--- Task goal ---
Could you set down exactly the lines of the data below, starting at the one that holds "Tap the browser reload icon" and ending at the one that holds "This screenshot has height=463, width=442.", both included, and only those?

--- Information given ---
---

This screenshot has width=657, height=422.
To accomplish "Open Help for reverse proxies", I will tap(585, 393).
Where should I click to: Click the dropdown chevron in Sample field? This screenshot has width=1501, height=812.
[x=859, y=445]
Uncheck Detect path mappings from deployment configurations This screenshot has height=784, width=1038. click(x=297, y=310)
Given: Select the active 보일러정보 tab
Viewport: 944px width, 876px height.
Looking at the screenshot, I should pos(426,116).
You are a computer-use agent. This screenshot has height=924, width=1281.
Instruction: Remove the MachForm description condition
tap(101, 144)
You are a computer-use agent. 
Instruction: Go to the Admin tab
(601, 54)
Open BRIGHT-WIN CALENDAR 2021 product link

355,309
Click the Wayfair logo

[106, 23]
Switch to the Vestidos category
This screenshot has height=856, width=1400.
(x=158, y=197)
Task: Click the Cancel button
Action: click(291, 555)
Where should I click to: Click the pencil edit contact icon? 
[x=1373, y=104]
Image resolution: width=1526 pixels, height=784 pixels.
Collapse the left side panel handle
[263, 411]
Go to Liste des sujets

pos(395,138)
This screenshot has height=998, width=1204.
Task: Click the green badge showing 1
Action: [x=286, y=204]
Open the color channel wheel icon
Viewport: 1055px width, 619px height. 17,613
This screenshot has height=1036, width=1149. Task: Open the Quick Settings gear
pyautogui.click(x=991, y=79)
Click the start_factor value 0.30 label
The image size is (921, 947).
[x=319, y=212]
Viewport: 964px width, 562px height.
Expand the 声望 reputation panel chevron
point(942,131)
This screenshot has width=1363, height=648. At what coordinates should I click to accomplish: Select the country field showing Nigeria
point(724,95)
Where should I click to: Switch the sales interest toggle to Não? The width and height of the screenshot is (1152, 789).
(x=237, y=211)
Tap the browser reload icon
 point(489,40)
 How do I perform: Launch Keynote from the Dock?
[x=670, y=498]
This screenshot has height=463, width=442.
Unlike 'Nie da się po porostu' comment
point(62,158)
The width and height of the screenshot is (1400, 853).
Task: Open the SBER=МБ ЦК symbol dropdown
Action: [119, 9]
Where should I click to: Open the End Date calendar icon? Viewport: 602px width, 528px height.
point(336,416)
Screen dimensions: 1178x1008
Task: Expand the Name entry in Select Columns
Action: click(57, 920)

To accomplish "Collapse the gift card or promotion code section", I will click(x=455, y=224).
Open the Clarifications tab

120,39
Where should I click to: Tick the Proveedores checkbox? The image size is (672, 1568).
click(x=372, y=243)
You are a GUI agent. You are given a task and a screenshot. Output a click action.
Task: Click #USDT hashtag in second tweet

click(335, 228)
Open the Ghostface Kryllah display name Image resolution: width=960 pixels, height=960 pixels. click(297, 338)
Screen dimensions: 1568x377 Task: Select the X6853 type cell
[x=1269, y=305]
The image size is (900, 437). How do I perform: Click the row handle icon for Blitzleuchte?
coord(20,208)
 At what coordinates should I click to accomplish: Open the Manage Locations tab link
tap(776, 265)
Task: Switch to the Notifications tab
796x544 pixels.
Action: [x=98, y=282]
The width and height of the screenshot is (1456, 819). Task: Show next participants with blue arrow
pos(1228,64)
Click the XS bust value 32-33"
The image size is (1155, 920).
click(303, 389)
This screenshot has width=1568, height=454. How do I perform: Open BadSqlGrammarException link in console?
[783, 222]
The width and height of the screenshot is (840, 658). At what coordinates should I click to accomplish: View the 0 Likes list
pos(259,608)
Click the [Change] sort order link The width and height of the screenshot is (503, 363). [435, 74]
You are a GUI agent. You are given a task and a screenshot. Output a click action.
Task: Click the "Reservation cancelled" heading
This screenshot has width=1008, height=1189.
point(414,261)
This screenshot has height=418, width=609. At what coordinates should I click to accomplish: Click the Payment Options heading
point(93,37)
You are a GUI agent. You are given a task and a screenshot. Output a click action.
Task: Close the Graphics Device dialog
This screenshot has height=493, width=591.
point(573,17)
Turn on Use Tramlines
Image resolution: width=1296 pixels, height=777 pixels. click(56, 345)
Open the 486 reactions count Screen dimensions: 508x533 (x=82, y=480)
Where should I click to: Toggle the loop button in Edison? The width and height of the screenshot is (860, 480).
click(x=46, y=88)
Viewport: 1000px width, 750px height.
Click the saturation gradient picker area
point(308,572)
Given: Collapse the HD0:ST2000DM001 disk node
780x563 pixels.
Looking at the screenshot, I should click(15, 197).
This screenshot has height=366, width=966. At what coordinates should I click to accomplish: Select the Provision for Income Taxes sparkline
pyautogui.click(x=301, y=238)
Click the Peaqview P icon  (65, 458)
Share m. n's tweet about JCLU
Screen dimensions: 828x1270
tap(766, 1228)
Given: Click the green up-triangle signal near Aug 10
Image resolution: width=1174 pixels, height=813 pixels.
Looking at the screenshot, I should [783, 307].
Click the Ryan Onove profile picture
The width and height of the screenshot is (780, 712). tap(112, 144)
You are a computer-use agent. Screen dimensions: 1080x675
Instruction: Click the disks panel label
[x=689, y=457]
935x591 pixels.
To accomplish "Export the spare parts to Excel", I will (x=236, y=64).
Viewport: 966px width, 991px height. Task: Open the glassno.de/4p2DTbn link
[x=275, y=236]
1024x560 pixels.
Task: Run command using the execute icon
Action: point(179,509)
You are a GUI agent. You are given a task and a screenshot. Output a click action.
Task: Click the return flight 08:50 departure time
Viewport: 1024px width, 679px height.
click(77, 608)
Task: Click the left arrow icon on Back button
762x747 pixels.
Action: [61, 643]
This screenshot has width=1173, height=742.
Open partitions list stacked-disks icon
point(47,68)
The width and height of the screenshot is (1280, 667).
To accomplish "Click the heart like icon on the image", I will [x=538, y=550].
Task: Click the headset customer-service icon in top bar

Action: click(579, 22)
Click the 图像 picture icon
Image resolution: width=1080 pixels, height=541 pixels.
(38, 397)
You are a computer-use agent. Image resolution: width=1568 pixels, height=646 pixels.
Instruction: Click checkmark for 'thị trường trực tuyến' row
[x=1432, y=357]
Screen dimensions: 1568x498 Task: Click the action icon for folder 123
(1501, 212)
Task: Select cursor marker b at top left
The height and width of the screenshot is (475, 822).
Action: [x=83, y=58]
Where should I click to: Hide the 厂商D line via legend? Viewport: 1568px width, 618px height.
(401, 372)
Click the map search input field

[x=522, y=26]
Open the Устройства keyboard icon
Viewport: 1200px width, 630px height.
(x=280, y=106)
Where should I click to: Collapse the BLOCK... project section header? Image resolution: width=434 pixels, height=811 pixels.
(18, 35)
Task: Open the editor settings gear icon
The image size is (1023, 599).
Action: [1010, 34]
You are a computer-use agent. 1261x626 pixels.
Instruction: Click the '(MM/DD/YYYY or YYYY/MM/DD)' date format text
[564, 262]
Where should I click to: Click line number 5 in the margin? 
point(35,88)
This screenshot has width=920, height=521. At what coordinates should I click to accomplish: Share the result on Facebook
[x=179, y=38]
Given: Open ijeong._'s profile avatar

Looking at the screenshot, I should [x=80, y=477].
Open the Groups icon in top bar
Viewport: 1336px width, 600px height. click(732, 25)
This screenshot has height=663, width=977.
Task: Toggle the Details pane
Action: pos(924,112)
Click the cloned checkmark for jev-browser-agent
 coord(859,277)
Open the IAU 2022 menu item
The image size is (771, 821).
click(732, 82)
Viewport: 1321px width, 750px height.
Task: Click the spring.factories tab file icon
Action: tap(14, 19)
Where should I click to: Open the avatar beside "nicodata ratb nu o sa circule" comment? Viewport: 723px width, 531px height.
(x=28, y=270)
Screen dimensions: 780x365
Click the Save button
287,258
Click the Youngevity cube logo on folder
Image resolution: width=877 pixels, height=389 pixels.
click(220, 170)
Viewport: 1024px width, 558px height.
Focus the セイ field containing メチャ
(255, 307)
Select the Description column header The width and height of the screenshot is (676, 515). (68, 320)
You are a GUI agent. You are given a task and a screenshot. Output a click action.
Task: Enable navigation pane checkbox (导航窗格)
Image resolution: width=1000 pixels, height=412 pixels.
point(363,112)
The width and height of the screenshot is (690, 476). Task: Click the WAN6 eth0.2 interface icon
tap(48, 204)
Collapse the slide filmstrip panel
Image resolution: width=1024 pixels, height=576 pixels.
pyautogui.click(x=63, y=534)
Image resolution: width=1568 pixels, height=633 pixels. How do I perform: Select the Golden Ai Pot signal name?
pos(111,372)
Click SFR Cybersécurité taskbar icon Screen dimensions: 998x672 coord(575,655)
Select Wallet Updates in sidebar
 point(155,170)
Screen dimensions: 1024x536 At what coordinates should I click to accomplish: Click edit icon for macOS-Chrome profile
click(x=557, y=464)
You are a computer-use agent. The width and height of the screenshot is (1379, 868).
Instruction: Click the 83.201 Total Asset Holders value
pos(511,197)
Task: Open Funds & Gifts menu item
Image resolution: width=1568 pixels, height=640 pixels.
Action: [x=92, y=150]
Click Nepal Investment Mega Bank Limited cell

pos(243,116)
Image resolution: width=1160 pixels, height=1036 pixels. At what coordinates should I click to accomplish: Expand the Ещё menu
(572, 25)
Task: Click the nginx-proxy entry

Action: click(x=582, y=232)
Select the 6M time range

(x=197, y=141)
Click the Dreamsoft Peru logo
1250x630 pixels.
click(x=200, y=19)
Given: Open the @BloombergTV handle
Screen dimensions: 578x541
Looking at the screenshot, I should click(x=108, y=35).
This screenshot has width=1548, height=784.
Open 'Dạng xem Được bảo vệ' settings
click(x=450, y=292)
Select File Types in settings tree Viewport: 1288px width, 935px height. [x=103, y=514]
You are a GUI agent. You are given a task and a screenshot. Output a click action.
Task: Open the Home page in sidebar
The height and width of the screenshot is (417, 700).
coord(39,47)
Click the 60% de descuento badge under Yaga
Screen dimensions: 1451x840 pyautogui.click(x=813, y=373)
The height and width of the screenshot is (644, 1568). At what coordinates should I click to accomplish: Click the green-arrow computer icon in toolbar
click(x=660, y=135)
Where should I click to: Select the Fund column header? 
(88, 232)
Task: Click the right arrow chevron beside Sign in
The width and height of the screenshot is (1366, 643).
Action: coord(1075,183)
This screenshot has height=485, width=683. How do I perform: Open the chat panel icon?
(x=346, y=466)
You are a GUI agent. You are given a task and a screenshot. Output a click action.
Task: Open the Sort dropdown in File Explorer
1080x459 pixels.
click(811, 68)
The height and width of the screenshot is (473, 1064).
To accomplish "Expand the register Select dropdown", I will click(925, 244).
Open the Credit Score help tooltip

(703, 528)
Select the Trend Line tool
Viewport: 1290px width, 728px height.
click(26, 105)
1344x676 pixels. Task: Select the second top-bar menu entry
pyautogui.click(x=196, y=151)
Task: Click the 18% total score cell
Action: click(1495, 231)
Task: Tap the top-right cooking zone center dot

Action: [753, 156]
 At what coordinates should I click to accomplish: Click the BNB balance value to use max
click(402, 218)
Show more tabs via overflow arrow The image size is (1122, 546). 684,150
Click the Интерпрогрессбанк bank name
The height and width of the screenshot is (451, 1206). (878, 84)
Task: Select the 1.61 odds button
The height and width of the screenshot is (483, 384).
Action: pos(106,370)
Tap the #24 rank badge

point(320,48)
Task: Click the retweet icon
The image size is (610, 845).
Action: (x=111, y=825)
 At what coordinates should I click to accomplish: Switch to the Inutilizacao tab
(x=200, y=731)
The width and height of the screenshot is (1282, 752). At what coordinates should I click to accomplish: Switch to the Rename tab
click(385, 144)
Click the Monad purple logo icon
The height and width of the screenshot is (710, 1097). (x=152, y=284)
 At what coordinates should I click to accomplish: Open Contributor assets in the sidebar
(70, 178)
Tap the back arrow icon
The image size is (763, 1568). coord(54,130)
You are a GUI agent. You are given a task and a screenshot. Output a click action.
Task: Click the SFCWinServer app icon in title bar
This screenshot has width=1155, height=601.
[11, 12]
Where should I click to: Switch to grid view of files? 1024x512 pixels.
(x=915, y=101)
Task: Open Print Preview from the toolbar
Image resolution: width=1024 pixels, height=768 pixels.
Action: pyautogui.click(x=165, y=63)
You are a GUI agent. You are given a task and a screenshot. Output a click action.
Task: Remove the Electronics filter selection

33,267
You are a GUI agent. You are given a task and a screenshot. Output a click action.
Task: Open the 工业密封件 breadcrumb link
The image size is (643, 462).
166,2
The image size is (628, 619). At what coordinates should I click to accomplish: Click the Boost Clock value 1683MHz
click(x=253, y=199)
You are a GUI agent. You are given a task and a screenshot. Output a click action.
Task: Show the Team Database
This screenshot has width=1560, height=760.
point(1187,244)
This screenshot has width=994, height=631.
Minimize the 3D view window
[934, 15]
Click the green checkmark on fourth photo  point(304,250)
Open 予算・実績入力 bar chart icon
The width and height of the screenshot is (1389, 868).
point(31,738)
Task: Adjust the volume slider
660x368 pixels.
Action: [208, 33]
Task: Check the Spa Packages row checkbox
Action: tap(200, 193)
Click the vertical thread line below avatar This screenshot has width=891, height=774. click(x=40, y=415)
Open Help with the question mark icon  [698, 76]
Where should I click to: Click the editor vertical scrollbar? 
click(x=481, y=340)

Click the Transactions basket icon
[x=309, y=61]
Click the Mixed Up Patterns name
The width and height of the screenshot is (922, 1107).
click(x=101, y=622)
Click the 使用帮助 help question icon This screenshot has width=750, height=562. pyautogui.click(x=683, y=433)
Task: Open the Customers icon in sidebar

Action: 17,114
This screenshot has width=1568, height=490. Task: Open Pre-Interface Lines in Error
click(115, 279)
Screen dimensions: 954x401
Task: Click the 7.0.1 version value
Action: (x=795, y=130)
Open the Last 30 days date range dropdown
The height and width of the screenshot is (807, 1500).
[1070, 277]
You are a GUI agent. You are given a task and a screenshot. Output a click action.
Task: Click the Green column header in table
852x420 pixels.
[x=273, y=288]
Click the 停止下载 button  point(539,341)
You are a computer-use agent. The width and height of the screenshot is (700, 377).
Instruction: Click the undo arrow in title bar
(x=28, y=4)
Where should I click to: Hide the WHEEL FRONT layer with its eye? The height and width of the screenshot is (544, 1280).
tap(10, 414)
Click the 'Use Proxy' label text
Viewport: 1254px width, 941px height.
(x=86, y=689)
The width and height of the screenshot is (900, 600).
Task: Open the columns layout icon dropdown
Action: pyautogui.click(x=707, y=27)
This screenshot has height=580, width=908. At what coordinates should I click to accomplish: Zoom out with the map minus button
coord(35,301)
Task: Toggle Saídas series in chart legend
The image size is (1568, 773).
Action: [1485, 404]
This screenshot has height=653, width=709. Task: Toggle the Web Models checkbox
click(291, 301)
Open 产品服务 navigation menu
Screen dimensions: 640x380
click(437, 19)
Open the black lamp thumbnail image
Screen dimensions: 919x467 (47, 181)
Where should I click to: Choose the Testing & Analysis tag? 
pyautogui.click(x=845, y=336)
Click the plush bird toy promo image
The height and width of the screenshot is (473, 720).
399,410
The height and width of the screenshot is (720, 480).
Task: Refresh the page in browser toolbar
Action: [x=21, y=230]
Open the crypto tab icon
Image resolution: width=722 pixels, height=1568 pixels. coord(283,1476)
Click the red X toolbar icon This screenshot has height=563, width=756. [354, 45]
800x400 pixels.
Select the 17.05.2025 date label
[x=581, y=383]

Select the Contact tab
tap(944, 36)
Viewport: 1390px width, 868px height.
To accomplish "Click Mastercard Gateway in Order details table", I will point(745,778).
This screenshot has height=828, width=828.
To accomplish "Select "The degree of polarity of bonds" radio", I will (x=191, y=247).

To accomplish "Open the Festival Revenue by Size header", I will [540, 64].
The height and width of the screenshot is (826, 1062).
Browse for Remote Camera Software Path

---

--- Solution ---
Tap the browser reload icon
 point(489,40)
 How do I perform: Launch Keynote from the Dock?
[x=670, y=498]
This screenshot has height=463, width=442.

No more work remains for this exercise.